INFORMATION SHOWN below:
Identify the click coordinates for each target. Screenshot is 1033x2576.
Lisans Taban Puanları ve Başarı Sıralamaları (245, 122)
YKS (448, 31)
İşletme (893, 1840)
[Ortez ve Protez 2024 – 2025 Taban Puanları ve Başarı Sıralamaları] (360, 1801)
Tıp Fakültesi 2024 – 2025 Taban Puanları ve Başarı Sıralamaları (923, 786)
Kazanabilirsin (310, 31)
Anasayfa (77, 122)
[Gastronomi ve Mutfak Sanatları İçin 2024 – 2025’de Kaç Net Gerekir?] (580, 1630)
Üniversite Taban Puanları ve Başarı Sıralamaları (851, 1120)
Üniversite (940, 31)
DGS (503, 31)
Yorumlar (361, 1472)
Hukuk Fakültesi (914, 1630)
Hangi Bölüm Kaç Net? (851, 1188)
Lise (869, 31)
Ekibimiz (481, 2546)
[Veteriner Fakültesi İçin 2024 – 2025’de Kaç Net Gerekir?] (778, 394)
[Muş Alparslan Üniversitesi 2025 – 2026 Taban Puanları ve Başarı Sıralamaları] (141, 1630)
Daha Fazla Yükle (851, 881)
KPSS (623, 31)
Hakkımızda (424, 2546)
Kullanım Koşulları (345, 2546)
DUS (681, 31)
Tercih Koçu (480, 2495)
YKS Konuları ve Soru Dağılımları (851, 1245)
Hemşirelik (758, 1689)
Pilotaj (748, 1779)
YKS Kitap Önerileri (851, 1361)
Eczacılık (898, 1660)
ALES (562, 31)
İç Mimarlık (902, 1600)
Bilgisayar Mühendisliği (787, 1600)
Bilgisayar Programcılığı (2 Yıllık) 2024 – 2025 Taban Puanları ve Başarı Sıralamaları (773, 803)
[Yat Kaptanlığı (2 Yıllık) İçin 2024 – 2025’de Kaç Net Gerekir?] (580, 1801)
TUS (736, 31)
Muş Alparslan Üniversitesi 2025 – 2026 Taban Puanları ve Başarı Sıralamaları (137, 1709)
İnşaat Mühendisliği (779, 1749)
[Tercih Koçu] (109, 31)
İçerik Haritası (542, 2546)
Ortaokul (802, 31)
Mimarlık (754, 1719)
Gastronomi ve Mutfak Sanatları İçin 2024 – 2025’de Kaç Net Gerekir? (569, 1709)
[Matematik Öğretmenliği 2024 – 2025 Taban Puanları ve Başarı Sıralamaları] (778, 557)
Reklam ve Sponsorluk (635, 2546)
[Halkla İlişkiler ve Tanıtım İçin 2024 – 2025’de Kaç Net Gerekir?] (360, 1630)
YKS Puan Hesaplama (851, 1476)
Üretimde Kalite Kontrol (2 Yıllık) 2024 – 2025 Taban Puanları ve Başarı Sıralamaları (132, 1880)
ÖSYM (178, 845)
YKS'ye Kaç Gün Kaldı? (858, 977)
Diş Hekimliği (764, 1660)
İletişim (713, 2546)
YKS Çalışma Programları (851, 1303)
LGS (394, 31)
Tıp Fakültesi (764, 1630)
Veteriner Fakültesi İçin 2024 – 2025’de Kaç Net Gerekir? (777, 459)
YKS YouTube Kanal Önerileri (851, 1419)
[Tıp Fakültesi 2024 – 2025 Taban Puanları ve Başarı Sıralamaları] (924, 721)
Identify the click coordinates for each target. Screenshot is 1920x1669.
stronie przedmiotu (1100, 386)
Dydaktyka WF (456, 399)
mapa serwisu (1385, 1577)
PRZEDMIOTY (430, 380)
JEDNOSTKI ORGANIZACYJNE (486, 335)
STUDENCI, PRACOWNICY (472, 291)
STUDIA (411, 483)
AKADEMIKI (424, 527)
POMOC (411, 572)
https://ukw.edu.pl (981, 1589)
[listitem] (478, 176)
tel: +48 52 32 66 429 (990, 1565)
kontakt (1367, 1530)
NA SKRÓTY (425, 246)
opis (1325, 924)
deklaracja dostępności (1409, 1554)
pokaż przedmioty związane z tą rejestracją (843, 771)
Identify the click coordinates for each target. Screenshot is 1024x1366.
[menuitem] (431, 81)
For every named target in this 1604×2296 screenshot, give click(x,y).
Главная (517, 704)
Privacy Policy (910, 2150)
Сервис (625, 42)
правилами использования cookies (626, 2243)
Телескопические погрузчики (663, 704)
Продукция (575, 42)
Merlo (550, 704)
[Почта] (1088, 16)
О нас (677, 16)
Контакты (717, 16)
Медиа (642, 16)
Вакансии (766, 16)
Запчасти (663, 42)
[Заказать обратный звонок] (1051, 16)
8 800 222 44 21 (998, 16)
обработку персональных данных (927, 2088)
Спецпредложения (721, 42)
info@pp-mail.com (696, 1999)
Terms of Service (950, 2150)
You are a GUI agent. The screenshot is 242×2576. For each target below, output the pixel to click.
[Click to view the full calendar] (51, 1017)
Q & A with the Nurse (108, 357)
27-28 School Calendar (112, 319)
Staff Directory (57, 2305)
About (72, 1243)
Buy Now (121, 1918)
End of INFORMATION SHOWN.
**EXERCISE REQUIREMENTS**
All of the material is to be copied word for word.

**SOLUTION FOR THIS EXERCISE**
Identify the click coordinates for each target. Screenshot is 1033x2576.
Lisans Taban Puanları ve Başarı Sıralamaları (245, 122)
YKS (448, 31)
İşletme (893, 1840)
[Ortez ve Protez 2024 – 2025 Taban Puanları ve Başarı Sıralamaları] (360, 1801)
Tıp Fakültesi 2024 – 2025 Taban Puanları ve Başarı Sıralamaları (923, 786)
Kazanabilirsin (310, 31)
Anasayfa (77, 122)
[Gastronomi ve Mutfak Sanatları İçin 2024 – 2025’de Kaç Net Gerekir?] (580, 1630)
Üniversite Taban Puanları ve Başarı Sıralamaları (851, 1120)
Üniversite (940, 31)
DGS (503, 31)
Yorumlar (361, 1472)
Hukuk Fakültesi (914, 1630)
Hangi Bölüm Kaç Net? (851, 1188)
Lise (869, 31)
Ekibimiz (481, 2546)
[Veteriner Fakültesi İçin 2024 – 2025’de Kaç Net Gerekir?] (778, 394)
[Muş Alparslan Üniversitesi 2025 – 2026 Taban Puanları ve Başarı Sıralamaları] (141, 1630)
Daha Fazla Yükle (851, 881)
KPSS (623, 31)
Hakkımızda (424, 2546)
Kullanım Koşulları (345, 2546)
DUS (681, 31)
Tercih Koçu (480, 2495)
YKS Konuları ve Soru Dağılımları (851, 1245)
Hemşirelik (758, 1689)
Pilotaj (748, 1779)
YKS Kitap Önerileri (851, 1361)
Eczacılık (898, 1660)
ALES (562, 31)
İç Mimarlık (902, 1600)
Bilgisayar Mühendisliği (787, 1600)
Bilgisayar Programcılığı (2 Yıllık) 2024 – 2025 Taban Puanları ve Başarı Sıralamaları (773, 803)
[Yat Kaptanlığı (2 Yıllık) İçin 2024 – 2025’de Kaç Net Gerekir?] (580, 1801)
TUS (736, 31)
Muş Alparslan Üniversitesi 2025 – 2026 Taban Puanları ve Başarı Sıralamaları (137, 1709)
İnşaat Mühendisliği (779, 1749)
[Tercih Koçu] (109, 31)
İçerik Haritası (542, 2546)
Ortaokul (802, 31)
Mimarlık (754, 1719)
Gastronomi ve Mutfak Sanatları İçin 2024 – 2025’de Kaç Net Gerekir? (569, 1709)
[Matematik Öğretmenliği 2024 – 2025 Taban Puanları ve Başarı Sıralamaları] (778, 557)
Reklam ve Sponsorluk (635, 2546)
[Halkla İlişkiler ve Tanıtım İçin 2024 – 2025’de Kaç Net Gerekir?] (360, 1630)
YKS Puan Hesaplama (851, 1476)
Üretimde Kalite Kontrol (2 Yıllık) 2024 – 2025 Taban Puanları ve Başarı Sıralamaları (132, 1880)
ÖSYM (178, 845)
YKS'ye Kaç Gün Kaldı? (858, 977)
Diş Hekimliği (764, 1660)
İletişim (713, 2546)
YKS Çalışma Programları (851, 1303)
LGS (394, 31)
Tıp Fakültesi (764, 1630)
Veteriner Fakültesi İçin 2024 – 2025’de Kaç Net Gerekir? (777, 459)
YKS YouTube Kanal Önerileri (851, 1419)
[Tıp Fakültesi 2024 – 2025 Taban Puanları ve Başarı Sıralamaları] (924, 721)
Identify the click coordinates for each target. Screenshot is 1920x1669.
stronie przedmiotu (1100, 386)
Dydaktyka WF (456, 399)
mapa serwisu (1385, 1577)
PRZEDMIOTY (430, 380)
JEDNOSTKI ORGANIZACYJNE (486, 335)
STUDENCI, PRACOWNICY (472, 291)
STUDIA (411, 483)
AKADEMIKI (424, 527)
POMOC (411, 572)
https://ukw.edu.pl (981, 1589)
[listitem] (478, 176)
tel: +48 52 32 66 429 (990, 1565)
kontakt (1367, 1530)
NA SKRÓTY (425, 246)
opis (1325, 924)
deklaracja dostępności (1409, 1554)
pokaż przedmioty związane z tą rejestracją (843, 771)
Identify the click coordinates for each target. Screenshot is 1024x1366.
[menuitem] (431, 81)
For every named target in this 1604×2296 screenshot, give click(x,y).
Главная (517, 704)
Privacy Policy (910, 2150)
Сервис (625, 42)
правилами использования cookies (626, 2243)
Телескопические погрузчики (663, 704)
Продукция (575, 42)
Merlo (550, 704)
[Почта] (1088, 16)
О нас (677, 16)
Контакты (717, 16)
Медиа (642, 16)
Вакансии (766, 16)
Запчасти (663, 42)
[Заказать обратный звонок] (1051, 16)
8 800 222 44 21 (998, 16)
обработку персональных данных (927, 2088)
Спецпредложения (721, 42)
info@pp-mail.com (696, 1999)
Terms of Service (950, 2150)
You are a GUI agent. The screenshot is 242×2576. For each target below, output the pixel to click.
[Click to view the full calendar] (51, 1017)
Q & A with the Nurse (108, 357)
27-28 School Calendar (112, 319)
Staff Directory (57, 2305)
About (72, 1243)
Buy Now (121, 1918)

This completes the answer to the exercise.